── Provided data ──

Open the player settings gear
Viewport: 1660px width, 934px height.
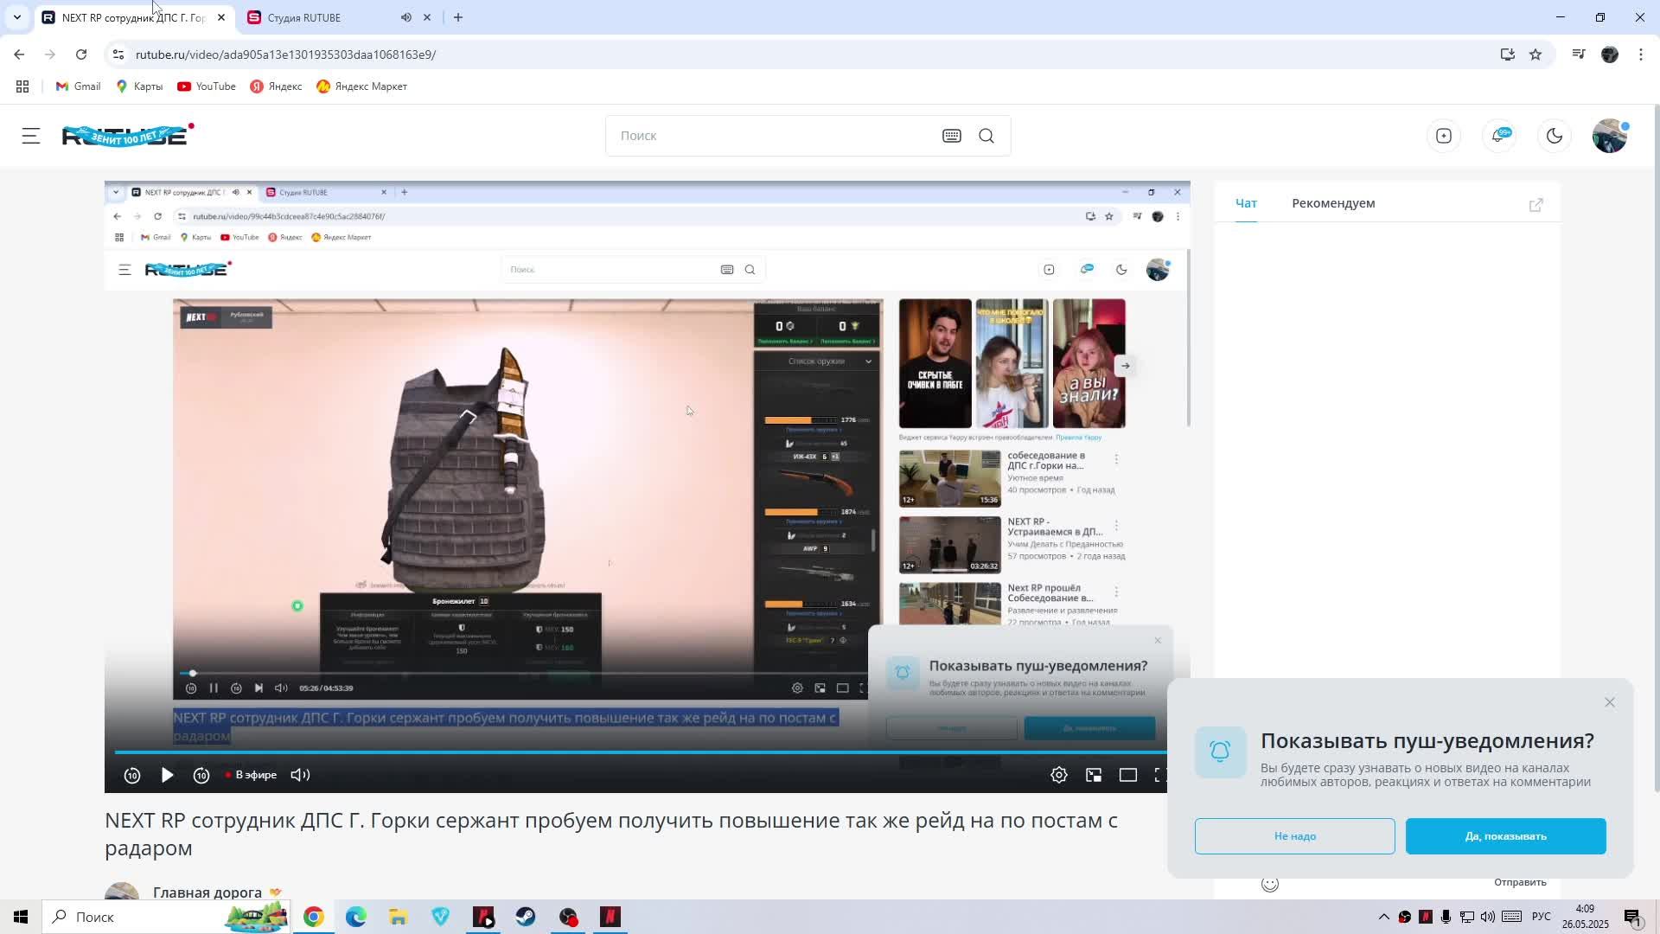(1059, 775)
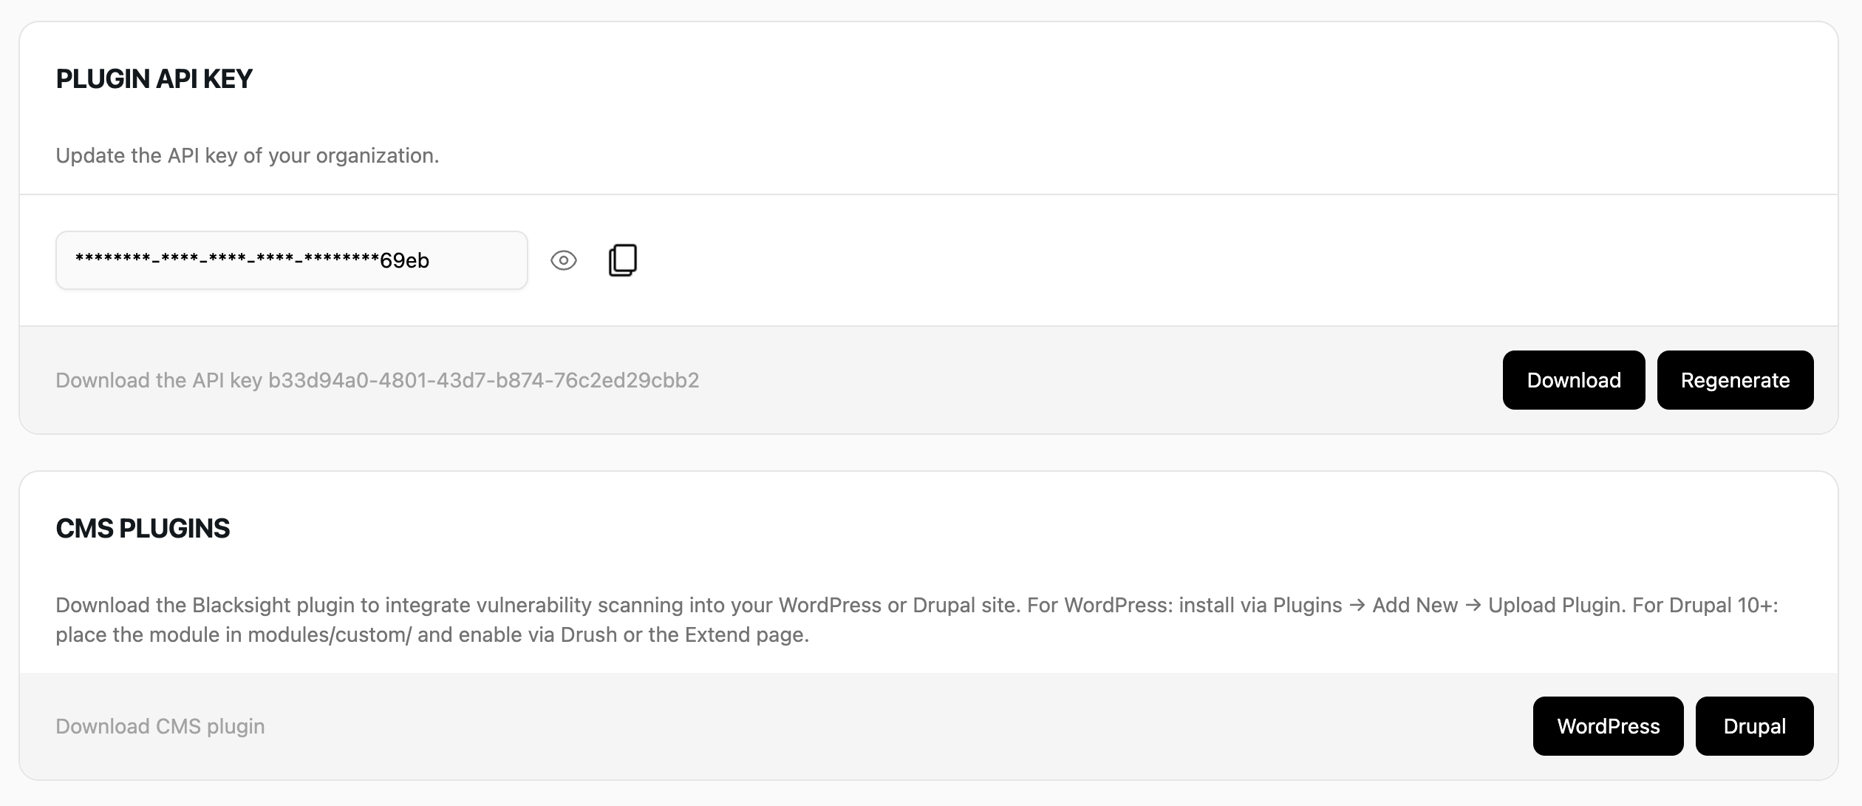
Task: Click the PLUGIN API KEY heading
Action: tap(154, 77)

───

### Exercise prompt
Please quote the lines above word for word, leaving the pictures out of your answer.

### Worked solution
Open the player settings gear
Viewport: 1660px width, 934px height.
(1059, 775)
Task: Click the PLUGIN API KEY heading
Action: tap(154, 77)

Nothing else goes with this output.